◆ DATA PROVIDED
※ ※ ※

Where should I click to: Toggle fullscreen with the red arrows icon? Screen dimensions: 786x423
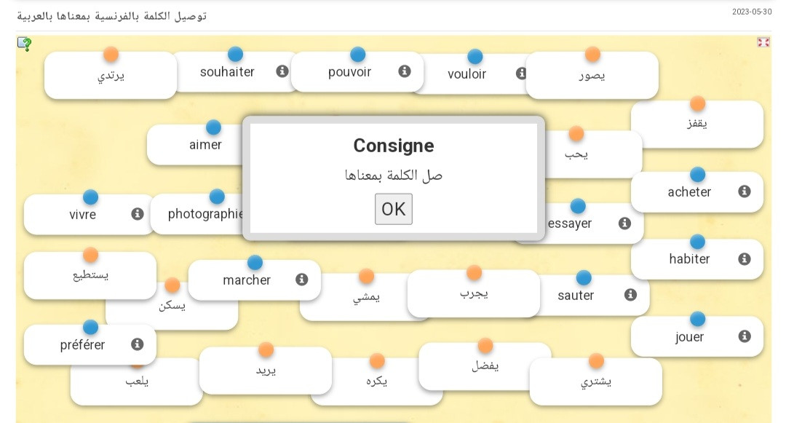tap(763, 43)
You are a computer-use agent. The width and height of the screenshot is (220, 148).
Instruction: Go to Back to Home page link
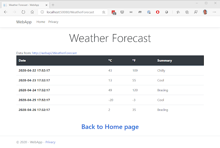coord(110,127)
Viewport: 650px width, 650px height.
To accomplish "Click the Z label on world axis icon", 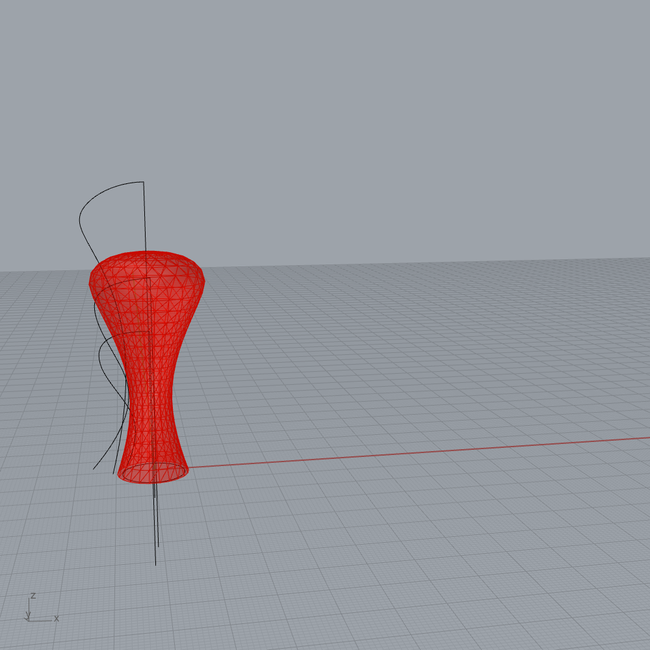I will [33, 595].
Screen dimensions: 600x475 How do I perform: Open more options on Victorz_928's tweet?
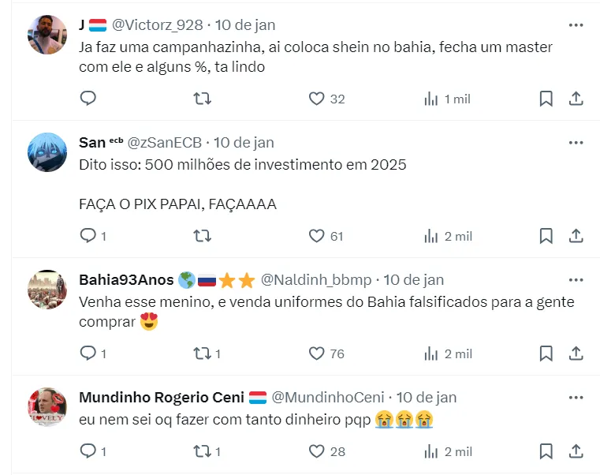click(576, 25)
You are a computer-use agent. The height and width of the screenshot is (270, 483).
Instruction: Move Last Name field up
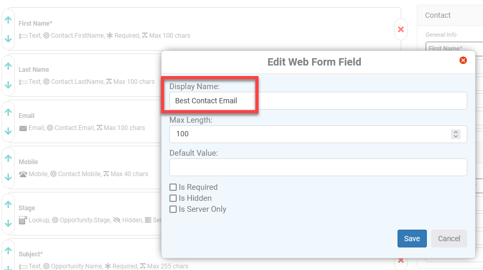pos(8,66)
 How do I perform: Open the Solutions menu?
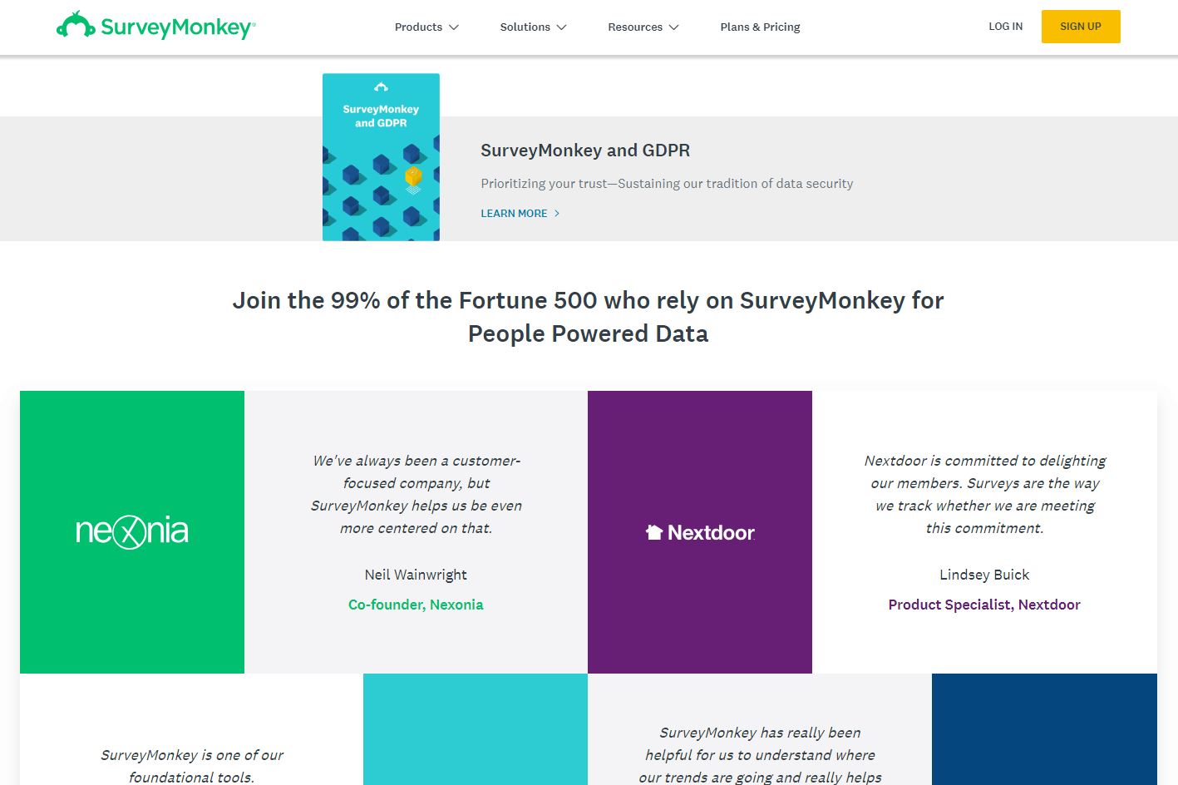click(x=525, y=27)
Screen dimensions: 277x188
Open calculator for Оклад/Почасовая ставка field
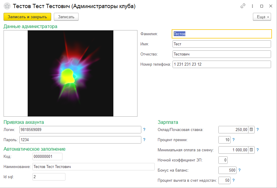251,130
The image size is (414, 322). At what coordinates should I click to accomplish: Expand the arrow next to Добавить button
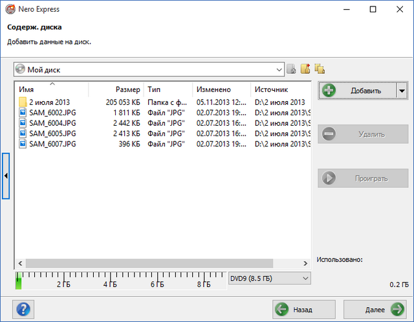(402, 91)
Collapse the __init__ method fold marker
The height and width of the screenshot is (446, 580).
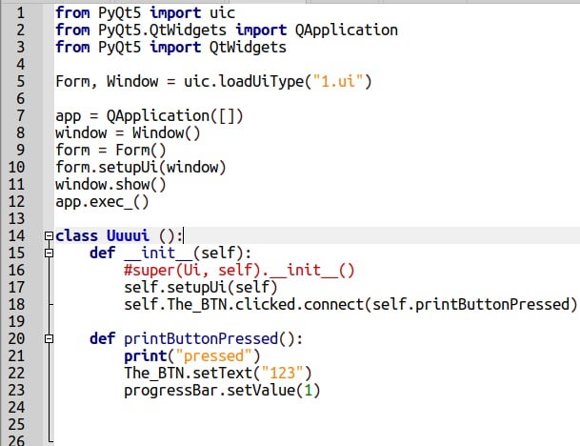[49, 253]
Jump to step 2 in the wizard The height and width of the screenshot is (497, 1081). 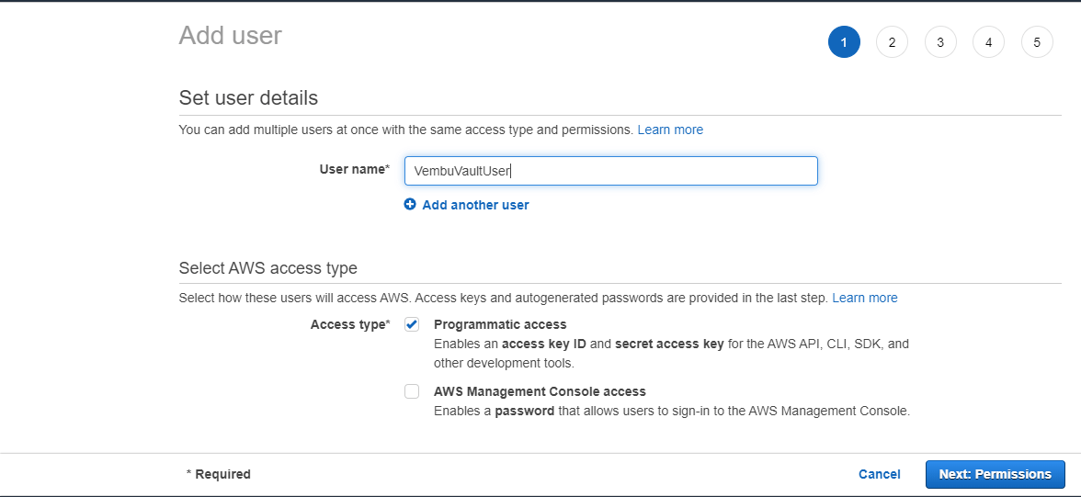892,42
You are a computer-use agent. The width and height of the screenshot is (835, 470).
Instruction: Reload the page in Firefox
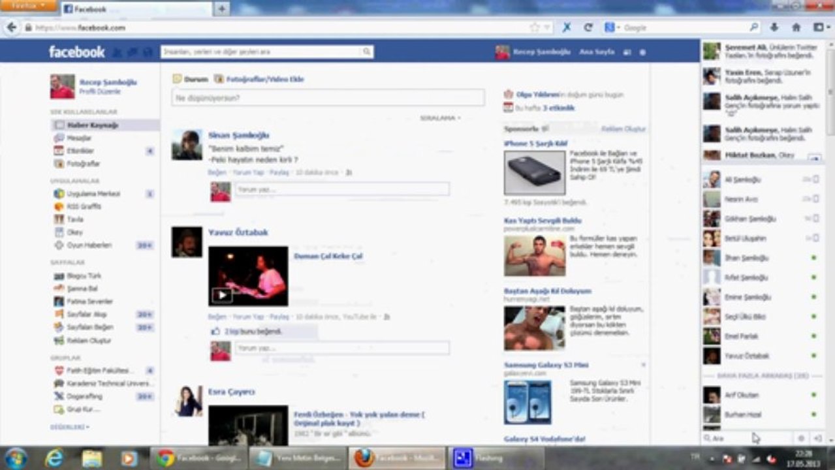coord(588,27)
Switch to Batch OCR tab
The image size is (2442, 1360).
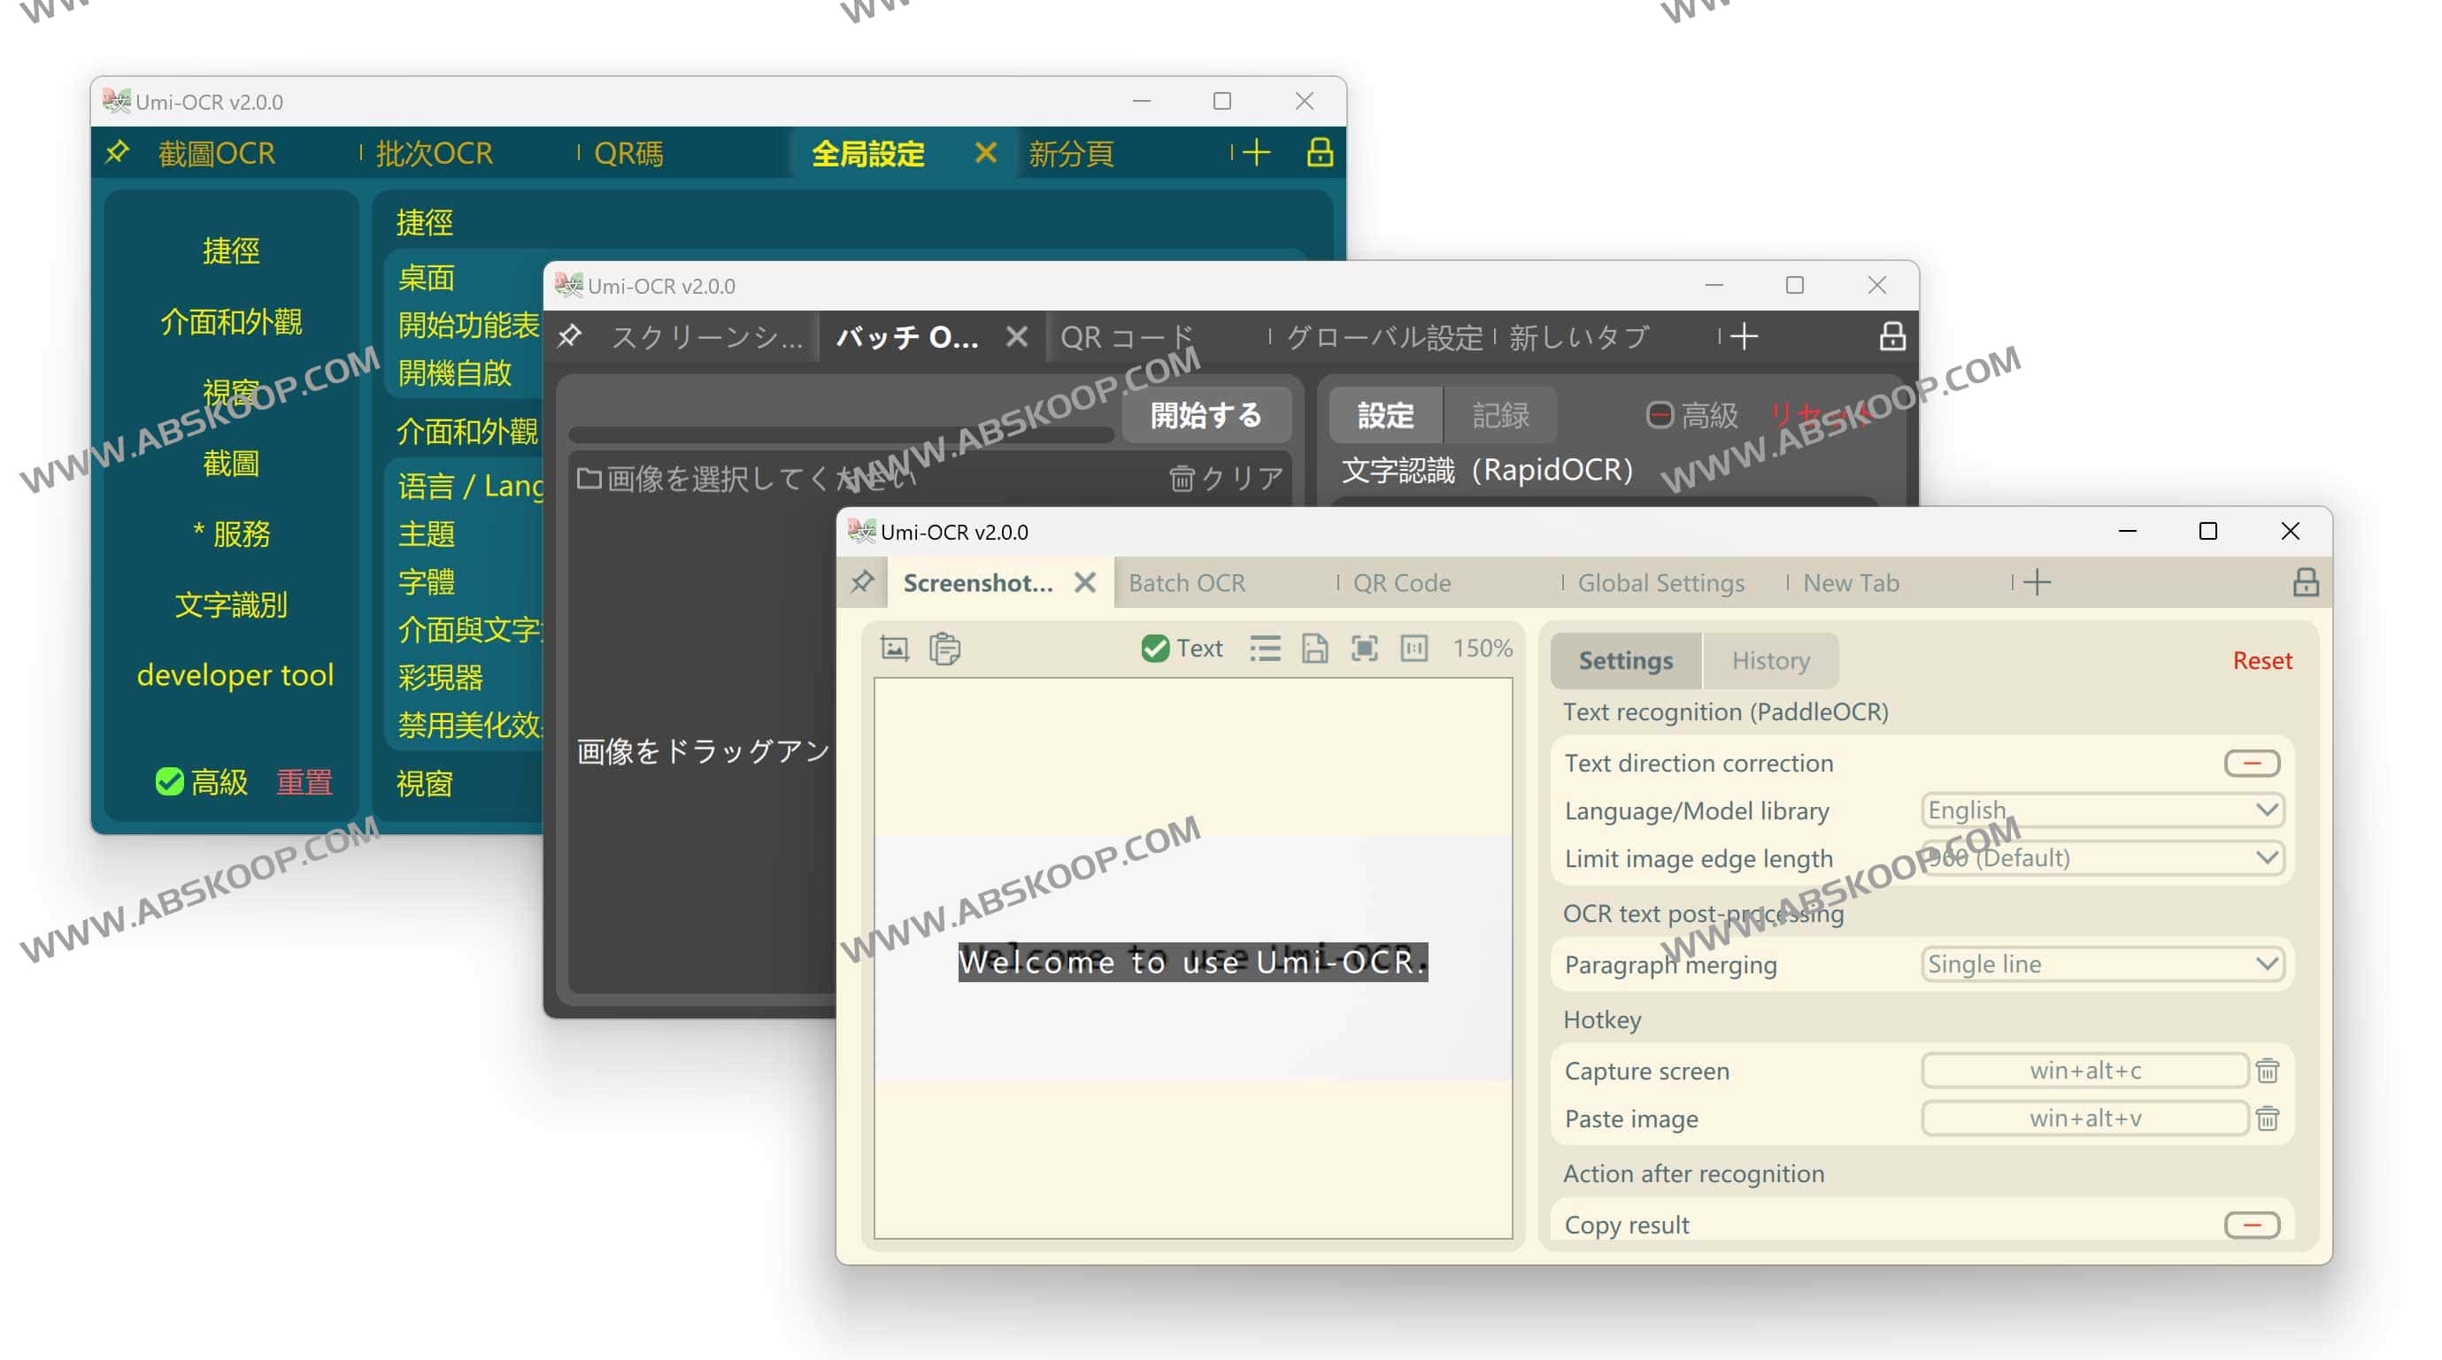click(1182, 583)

※ ※ ※

◆ WHAT YOU SHOULD DO
Write down exactly the lines running from the line with "Switch to Batch OCR tab" through the end of the material, both ends included, and none of the pictures.

◆ THE COMPLETED TASK
Switch to Batch OCR tab
The image size is (2442, 1360).
click(1182, 583)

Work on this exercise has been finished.